Description of problem: It was found when investigating this bug: Bug 508792 - Ldap: search operation is slow after ldif2db of about 130K entries. I copy the comment here: Most likely, db2index "all" has some bugs related to multiple db backends. It runs on multiple db backends simultaneously. It borrows the import code which runs on one backend only. While debugging, I found this odd entry (see dn and ndn, each belong to 2 different db backends: $ p *newEntry->ep_entry $18 = {e_sdn = {flag = 6 '\006', dn = 0x1f430fd0 "cn=TUS Agents,ou=Groups,dc=switch.dsdev.sjc.redhat.com-rhpki-tps", ndn = 0x1fa87120 "cn=1,ou=ca,ou=requests,dc=switch.dsdev.sjc.redhat.com-rhpki-ca", ndn_len = 64}, e_uniqueid = 0x1f432030 "08af15bf-672011de-aa10877e-796b1883", e_dncsnset = 0x0, e_maxcsn = 0x0, e_attrs = 0x1f4310a0, e_deleted_attrs = 0x0, e_virtual_attrs = 0x0, e_virtual_watermark = 0, e_virtual_lock = 0x1f430e40, e_extension = 0x0, e_flags = 0 '\0'} Since DS in CS has this many db backends, the bug was easily revealed, I think. NetscapeRoot switch.dsdev.sjc.redhat.com-rhpki-ca switch.dsdev.sjc.redhat.com-rhpki-kra switch.dsdev.sjc.redhat.com-rhpki-ocsp switch.dsdev.sjc.redhat.com-rhpki-tks switch.dsdev.sjc.redhat.com-rhpki-tps userRoot Probably, we should eliminate db2index (all) and support db2index -n <instance> | -s <suffix> as ldif2db does for the correct behaviour.
Created attachment 356581 [details] git patch file [Files] ldap/servers/slapd/back-ldbm/dblayer.c ldap/servers/slapd/back-ldbm/import-threads.c ldap/servers/slapd/back-ldbm/import.c ldap/servers/slapd/back-ldbm/import.h [Problem Description] db2index all (internally, called upgradedb) reads through the main db id2entry.db# and reindex all the associated indexed attributes. The reindex borrows the import code where the entry id is newly assigned. The new entry id's are connective. On the other hand, entry id's of the entries in the db to be reindexed are not. The borrowed import code assumes the entry id and the index of the fifo are tightly coupled and the timing when the writing to and reading from the fifo are calculated based upon the assumption. [Fix Description] The assumption should have been revised so that the entry id which is available up to is kept in ready_EID in the job structure and entry id from each entry (entry->ep_id) is compared with ready_EID instead of ready_ID that holds the sequential number. Additionally, I eliminated unused variable "shift" from import_fifo_fetch. Also, _dblayer_delete_instance_dir cleans up files and directories, recursively.

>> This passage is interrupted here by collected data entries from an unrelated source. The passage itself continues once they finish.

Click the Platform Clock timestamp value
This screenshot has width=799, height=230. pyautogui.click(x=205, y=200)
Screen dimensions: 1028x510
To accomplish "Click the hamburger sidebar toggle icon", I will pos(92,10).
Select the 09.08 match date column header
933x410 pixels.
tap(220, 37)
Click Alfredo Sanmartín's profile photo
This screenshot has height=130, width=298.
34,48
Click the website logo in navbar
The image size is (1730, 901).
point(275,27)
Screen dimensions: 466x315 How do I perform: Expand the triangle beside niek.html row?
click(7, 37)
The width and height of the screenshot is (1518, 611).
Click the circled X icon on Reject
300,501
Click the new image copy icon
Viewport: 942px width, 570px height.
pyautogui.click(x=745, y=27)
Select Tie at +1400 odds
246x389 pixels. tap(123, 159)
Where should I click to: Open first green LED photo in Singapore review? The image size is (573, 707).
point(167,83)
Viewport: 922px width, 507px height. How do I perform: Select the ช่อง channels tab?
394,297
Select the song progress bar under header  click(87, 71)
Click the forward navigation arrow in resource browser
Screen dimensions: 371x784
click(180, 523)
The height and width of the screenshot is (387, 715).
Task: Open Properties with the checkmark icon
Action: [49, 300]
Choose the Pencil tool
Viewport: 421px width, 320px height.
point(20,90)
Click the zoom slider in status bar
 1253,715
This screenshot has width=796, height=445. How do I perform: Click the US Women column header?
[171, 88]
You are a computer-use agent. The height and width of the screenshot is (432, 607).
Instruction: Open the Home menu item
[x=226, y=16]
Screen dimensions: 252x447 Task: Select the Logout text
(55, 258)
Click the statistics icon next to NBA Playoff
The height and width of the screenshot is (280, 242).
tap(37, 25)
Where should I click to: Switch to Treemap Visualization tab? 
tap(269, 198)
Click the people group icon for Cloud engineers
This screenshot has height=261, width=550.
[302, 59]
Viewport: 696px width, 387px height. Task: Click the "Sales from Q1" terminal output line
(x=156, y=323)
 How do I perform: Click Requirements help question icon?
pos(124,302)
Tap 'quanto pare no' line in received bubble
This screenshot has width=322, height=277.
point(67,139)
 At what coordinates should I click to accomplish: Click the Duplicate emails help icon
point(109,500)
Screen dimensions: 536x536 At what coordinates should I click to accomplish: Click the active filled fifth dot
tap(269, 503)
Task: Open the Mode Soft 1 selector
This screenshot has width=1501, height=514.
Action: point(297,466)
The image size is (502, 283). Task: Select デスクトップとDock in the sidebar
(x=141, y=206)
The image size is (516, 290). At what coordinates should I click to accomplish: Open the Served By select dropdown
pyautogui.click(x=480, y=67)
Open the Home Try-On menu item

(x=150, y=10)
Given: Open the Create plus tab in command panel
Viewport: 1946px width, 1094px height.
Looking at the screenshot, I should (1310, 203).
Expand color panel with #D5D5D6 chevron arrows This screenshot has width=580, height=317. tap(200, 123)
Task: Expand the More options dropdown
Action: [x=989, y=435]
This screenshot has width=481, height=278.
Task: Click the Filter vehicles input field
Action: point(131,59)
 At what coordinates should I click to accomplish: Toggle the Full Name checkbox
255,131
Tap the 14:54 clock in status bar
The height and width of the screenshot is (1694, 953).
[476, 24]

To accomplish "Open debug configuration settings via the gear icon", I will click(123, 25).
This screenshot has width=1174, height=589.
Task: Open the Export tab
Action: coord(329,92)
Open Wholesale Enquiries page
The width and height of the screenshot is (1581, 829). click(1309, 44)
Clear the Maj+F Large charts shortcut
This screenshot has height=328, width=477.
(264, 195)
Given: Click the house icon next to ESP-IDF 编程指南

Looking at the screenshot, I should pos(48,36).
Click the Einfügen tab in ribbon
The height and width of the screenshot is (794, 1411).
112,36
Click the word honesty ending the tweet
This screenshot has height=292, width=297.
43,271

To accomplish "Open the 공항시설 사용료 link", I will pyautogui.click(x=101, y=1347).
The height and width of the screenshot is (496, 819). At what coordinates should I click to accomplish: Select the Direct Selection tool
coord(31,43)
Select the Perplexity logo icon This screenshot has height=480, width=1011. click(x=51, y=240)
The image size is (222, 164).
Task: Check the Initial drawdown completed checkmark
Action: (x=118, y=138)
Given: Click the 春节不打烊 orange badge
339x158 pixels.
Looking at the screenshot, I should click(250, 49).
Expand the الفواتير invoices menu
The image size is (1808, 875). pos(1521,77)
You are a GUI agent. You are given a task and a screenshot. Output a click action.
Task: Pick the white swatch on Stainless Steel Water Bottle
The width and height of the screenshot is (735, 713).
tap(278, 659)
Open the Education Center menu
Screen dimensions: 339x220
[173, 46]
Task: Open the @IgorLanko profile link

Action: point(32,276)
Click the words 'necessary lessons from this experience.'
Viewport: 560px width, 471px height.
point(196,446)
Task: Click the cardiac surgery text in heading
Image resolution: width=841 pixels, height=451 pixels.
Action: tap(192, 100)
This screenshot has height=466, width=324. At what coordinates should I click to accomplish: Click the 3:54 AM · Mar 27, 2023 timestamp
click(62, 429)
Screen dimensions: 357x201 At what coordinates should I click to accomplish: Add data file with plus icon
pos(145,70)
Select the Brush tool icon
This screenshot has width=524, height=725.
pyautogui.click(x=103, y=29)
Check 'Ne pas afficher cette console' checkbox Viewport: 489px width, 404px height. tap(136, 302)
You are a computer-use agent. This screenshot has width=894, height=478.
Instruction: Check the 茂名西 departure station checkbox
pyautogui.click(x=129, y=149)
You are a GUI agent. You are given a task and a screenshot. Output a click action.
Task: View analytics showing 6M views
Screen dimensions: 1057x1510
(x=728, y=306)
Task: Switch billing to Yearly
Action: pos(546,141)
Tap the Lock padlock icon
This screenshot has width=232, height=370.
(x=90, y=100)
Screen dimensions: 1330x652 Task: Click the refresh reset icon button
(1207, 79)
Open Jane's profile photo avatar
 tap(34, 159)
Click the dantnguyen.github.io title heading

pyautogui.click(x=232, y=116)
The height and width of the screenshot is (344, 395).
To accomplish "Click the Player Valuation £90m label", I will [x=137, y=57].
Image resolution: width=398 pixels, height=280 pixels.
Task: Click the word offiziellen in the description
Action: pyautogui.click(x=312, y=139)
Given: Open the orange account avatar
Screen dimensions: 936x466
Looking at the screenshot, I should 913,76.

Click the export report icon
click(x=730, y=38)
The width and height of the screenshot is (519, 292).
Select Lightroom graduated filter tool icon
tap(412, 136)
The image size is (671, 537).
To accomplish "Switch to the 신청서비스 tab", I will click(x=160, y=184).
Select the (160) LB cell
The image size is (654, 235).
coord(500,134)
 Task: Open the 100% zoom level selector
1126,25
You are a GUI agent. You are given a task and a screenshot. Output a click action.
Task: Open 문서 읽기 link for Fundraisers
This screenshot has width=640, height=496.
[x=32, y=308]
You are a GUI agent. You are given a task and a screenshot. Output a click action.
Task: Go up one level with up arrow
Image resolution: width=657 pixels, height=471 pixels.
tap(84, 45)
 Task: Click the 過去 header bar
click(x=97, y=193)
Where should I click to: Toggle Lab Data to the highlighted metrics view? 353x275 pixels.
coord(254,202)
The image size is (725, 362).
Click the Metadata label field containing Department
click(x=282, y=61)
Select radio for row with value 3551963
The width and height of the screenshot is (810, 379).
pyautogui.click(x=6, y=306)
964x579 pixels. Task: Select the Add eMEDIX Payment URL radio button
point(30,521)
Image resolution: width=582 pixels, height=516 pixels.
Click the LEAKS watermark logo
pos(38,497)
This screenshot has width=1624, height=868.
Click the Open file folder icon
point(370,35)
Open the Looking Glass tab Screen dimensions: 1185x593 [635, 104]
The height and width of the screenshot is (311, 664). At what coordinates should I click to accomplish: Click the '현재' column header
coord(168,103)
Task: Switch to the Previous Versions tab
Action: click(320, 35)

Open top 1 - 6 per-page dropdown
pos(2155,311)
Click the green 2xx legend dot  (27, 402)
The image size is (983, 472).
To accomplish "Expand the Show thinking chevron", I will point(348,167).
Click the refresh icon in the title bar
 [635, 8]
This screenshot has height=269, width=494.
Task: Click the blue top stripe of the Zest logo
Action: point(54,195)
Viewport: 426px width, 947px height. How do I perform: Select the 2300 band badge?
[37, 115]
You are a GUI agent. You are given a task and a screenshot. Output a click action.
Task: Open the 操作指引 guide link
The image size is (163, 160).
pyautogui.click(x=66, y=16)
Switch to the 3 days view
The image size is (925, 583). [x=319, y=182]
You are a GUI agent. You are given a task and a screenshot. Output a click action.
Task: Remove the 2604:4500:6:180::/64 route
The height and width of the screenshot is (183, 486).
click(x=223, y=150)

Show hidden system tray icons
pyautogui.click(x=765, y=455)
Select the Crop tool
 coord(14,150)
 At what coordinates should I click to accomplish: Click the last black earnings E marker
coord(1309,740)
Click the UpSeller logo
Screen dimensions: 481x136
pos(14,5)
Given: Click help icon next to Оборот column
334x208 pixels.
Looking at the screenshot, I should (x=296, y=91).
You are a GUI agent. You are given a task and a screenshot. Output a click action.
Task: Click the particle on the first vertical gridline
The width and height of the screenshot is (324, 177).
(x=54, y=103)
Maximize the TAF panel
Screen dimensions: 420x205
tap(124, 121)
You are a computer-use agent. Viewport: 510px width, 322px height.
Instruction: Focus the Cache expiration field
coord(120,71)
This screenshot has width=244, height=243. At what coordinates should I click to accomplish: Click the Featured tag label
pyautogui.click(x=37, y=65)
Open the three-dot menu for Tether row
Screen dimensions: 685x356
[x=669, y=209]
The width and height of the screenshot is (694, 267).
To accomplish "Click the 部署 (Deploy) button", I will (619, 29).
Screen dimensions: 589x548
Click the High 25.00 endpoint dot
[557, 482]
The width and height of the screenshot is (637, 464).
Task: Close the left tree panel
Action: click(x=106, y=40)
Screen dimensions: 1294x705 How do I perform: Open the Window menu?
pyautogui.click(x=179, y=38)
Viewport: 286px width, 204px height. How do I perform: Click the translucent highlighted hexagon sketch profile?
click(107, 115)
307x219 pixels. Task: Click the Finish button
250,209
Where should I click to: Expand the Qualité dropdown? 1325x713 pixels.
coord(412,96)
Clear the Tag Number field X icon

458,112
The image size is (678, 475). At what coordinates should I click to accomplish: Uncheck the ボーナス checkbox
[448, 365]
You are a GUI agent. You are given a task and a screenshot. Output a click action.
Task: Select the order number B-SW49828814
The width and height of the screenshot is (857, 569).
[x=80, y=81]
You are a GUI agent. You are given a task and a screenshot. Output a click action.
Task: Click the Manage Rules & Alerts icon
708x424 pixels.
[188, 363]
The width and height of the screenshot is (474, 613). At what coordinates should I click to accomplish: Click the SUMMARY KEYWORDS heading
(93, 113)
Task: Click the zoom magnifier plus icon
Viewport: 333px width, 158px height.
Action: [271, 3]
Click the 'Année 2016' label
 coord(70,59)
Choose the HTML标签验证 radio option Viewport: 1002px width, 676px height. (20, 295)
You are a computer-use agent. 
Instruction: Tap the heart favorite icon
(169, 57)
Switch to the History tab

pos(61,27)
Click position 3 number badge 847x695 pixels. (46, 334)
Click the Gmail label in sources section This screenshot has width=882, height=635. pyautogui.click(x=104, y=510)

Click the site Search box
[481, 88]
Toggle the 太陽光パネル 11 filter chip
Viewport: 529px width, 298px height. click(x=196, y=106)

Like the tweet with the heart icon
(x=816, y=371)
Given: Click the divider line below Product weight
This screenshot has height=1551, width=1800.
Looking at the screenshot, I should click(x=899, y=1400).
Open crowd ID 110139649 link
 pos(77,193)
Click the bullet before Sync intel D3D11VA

Thanks to Nathan for the reviews! Push to master & TET was also checked in into HEAD. $ git merge db2index Updating 0565e8c..a26ba73 Fast forward ldap/servers/slapd/back-ldbm/dblayer.c | 2 +- ldap/servers/slapd/back-ldbm/import-threads.c | 37 ++++++++++++++----------- ldap/servers/slapd/back-ldbm/import.c | 15 +++++----- ldap/servers/slapd/back-ldbm/import.h | 3 +- 4 files changed, 31 insertions(+), 26 deletions(-) $ git push Counting objects: 19, done. Delta compression using 4 threads. Compressing objects: 100% (10/10), done. Writing objects: 100% (10/10), 1.70 KiB, done. Total 10 (delta 8), reused 0 (delta 0) To ssh://git.fedorahosted.org/git/389/ds.git 0565e8c..a26ba73 master -> master
Created attachment 358139 [details] additional git patch file (import.c) File: ldap/servers/slapd/back-ldbm/import.c Fix Description: The previous commit put the assertion at the wrong place. It should be applied just for the worker thread.
Thanks to Rich for reviewing the change. Pushed to master: $ git merge db2index Updating 1cc186a..74093d6 Fast forward ldap/servers/slapd/back-ldbm/import.c | 10 ++++++---- 1 files changed, 6 insertions(+), 4 deletions(-) $ git push Counting objects: 13, done. Delta compression using 4 threads. Compressing objects: 100% (7/7), done. Writing objects: 100% (7/7), 783 bytes, done. Total 7 (delta 5), reused 0 (delta 0) To ssh://git.fedorahosted.org/git/389/ds.git 1cc186a..74093d6 master -> master
It is not really clear how to verify this bug, can you please add clear steps to reproduce with directory server only? Thanks
(In reply to comment #5) > It is not really clear how to verify this bug, can you please add clear steps > to reproduce with directory server only? Thanks Steps to verify. 1. install DS 2. create multiple backends, e.g., userRoot, backend1, backend2, backend3 3. stop-slapd 4. import data to each backend 5. run reindex command line utility: /usr/lib[64]/dirsrv/slapd-ID/db2index (db2index reindexes all backends if no option is given) 6. check the errors log if it logged any errors 7. start-slapd and run search with the filter containing the indexed type (e.g., cn, mail, etc.). If it returns the expected result, reindex worked fine.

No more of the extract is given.